Texte présenté
Entretien. Gérald Kierzek est médecin urgentiste au Service mobile d’urgence et de réanimation (SMUR) de l’Hôtel-Dieu. Il a été « limogé » de ses fonctions de responsable du SMUR pour avoir lancé l’alerte sur les conséquences sanitaires de la transformation de cet établissement en « hôpital sans lit ». Il est de fait le porte-parole du comité de soutien qui occupe actuellement cet hôpital du centre de Paris très emblématique.
Sur le même sujet, écouter l'intervention de soutien par Olivier Besancenot.
Comment est née la mobilisation à l’Hôtel-Dieu et quelle est la situation actuelle ?
Le 4 mars 2011, Mireille Faugère, Directrice générale de l’AP-HP a annoncé la fermeture progressive de l’Hôtel-Dieu pour y installer les bureaux administratifs de son siège et un fumeux « hôpital universitaire de santé publique (HUSP) » ou « hôpital debout » qui nous a semblé d’emblée être un concept de communication, et non un projet de soins.
L’hôpital sans lits est un non-sens médical et financier : les services des urgences, d’ophtalmologie, de médecine interne et de psychiatrie ont été refaits à neuf il y a moins de cinq ans pour un coût de plusieurs dizaines de millions d’euros. L’Hôtel-Dieu est le seul hôpital des neuf premiers arrondissements de Paris, et surtout partout ailleurs les urgences sont saturées, violentes et manquent de lits !
Par son accessibilité géographique et son histoire, l’Hôtel-Dieu a donc le devoir d’être le modèle de cet hôpital généraliste moderne, assurant soins et hospitalisations de proximité pour tous. C’est autour de la défense de cet hôpital que s’est créé un comité de soutien très large (élus, associations, syndicats, professionnels, usagers…) qui propose de valoriser les investissements faits et évoluer vers des activités pour répondre à l’amélioration de l’offre de soins. Nous avons baptisé ce projet le projet alternatif pour l’Hôtel-Dieu !
La mobilisation s’est précipitée cet été, suite à mon « limogeage », et notamment depuis l’annonce de la ministre de repousser la date de fermeture des urgences qui était prévue au 4 novembre. Malheureusement la direction continue de vider l’Hôtel-Dieu de sa substance en laissant le personnel quitter l’hôpital à la date du 4 novembre (date initialement prévue pour la fermeture des urgences), en déménageant en catimini début août le service de médecine interne, et en ne rouvrant pas un des services à la fin de la saison estivale.
Quelle étaient tes responsabilités et pourquoi en as-tu été démis ?
J’étais responsable du Service mobile d’urgence et de réanimation de l’Hôtel-Dieu en plus de mes fonctions de médecin urgentiste.
Alors que le projet de fermeture des urgences et de l’hôpital Hôtel-Dieu de Paris est de plus en plus fortement contesté, je suis devenu de fait le porte-parole de cette contestation. J’ai lancé l’alerte sanitaire pour les raisons que nous venons d’évoquer. Je ne fais que mon devoir de médecin en disant que les conditions d’accueil des patients aux urgences sont indignes à Paris et qu’il faut revoir d’urgence la carte sanitaire en reconsidérant la fermeture de l’Hôtel-Dieu et ses urgences.

Travail demandé
**a)** Restituez à l'identique le passage de l'entretien qui va de «La mobilisation s’est» jusqu'à «été démis ?».
**b)** Pour chacune des affirmations suivantes, dites si elle concorde avec l'entretien en répondant par oui ou par non et en citant mot pour mot les termes qui tranchent : (i) les services rénovés l'ont été il y a moins de cinq ans pour plusieurs dizaines de millions d'euros ; (ii) la fermeture progressive de l'Hôtel-Dieu a été annoncée par la ministre ; (iii) le service de médecine interne a été déménagé début août.
Les lignes proviennent d'une source distincte de celle de l'entretien.

Lignes de données

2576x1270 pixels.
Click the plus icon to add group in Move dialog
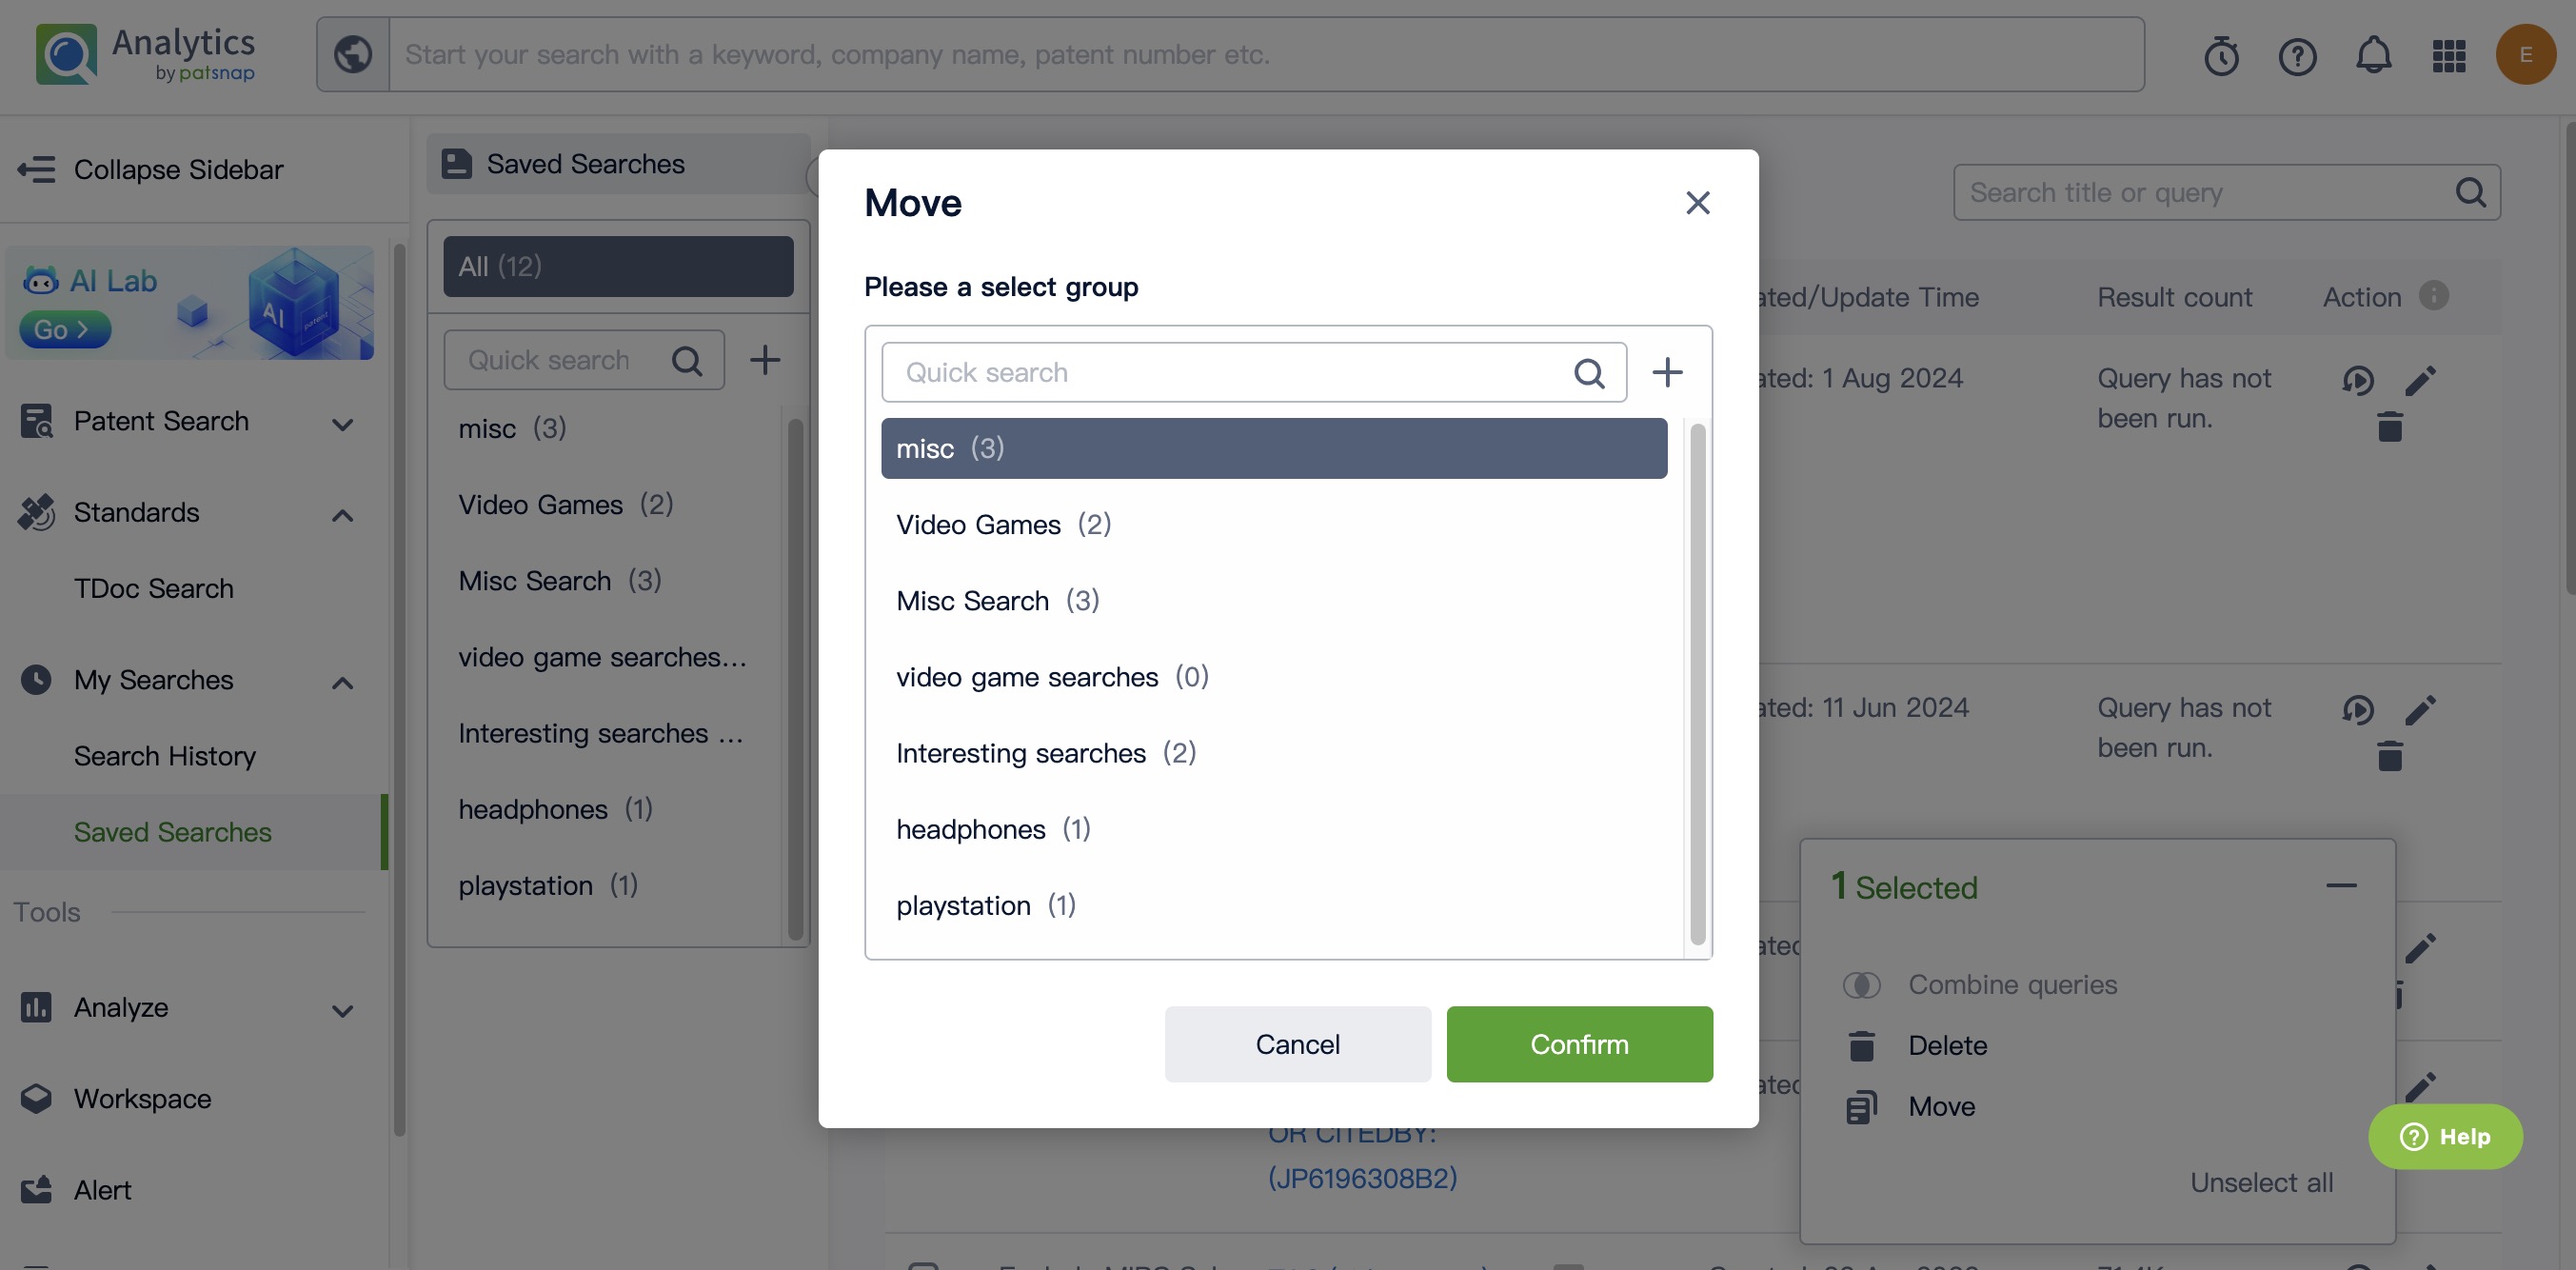(1667, 373)
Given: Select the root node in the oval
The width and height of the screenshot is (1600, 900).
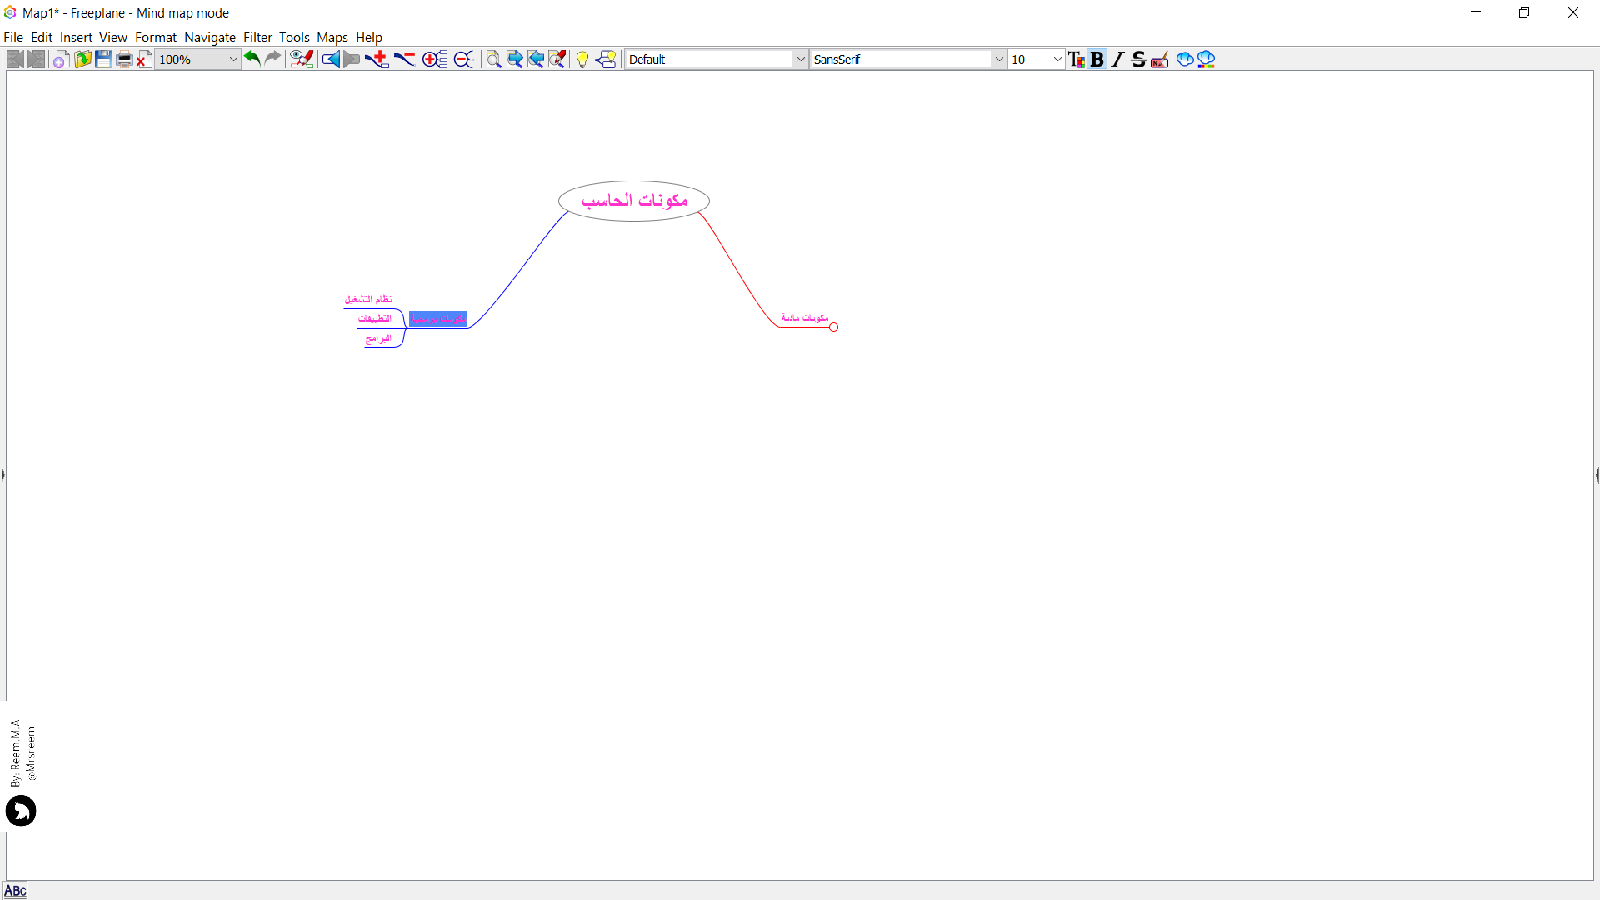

Réponses aux tâches
**a)**
La mobilisation s’est précipitée cet été, suite à mon « limogeage », et notamment depuis l’annonce de la ministre de repousser la date de fermeture des urgences qui était prévue au 4 novembre. Malheureusement la direction continue de vider l’Hôtel-Dieu de sa substance en laissant le personnel quitter l’hôpital à la date du 4 novembre (date initialement prévue pour la fermeture des urgences), en déménageant en catimini début août le service de médecine interne, et en ne rouvrant pas un des services à la fin de la saison estivale.
Quelle étaient tes responsabilités et pourquoi en as-tu été démis ?

**b)**
(i) Oui : « les services des urgences, d’ophtalmologie, de médecine interne et de psychiatrie ont été refaits à neuf il y a moins de cinq ans pour un coût de plusieurs dizaines de millions d’euros ».
(ii) Non : « Mireille Faugère, Directrice générale de l’AP-HP a annoncé la fermeture progressive de l’Hôtel-Dieu ».
(iii) Oui : « en déménageant en catimini début août le service de médecine interne ».